═════ Source data

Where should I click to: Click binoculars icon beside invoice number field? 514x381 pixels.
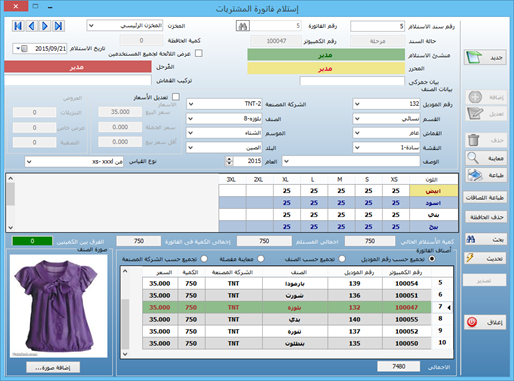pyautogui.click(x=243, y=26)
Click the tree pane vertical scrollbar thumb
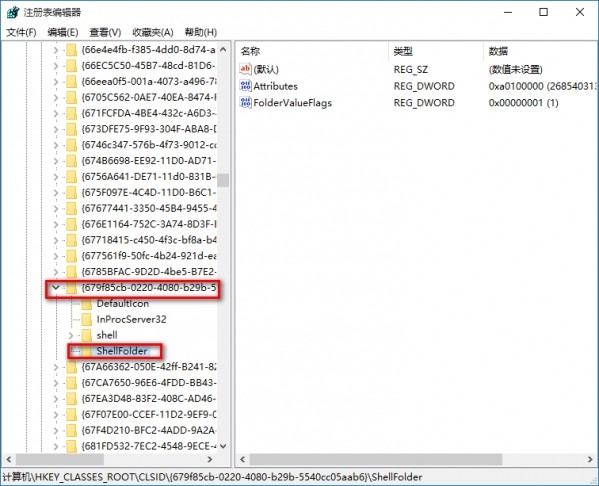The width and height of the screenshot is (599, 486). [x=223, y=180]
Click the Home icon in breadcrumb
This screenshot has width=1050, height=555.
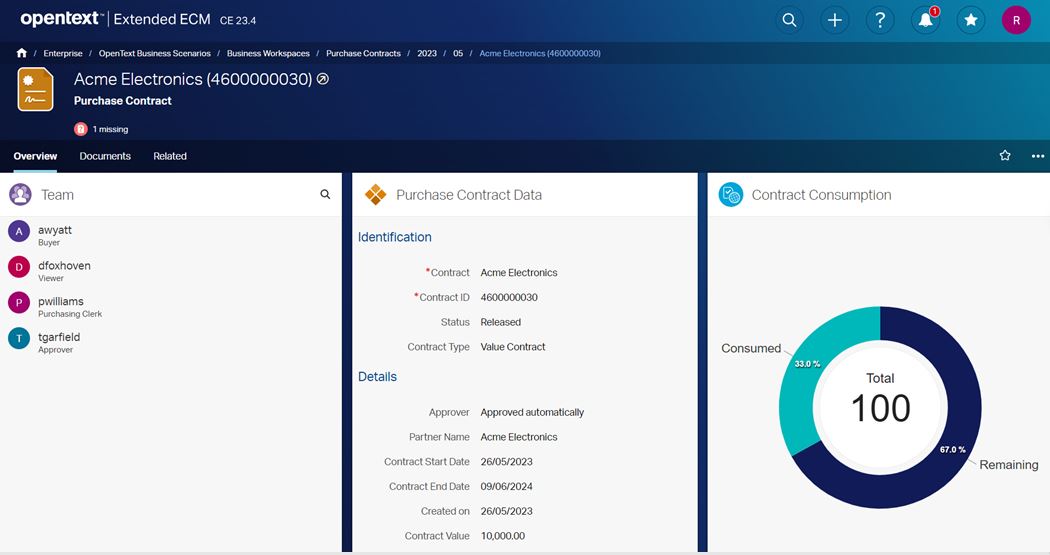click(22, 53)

══════════

Nothing but the pictures may be dropped as you repeat the listing above exactly.

Where should I click to: Click binoculars icon beside invoice number field? 514x381 pixels.
pyautogui.click(x=243, y=26)
Click the tree pane vertical scrollbar thumb
The width and height of the screenshot is (599, 486). [x=223, y=180]
Click the Home icon in breadcrumb
This screenshot has width=1050, height=555.
click(22, 53)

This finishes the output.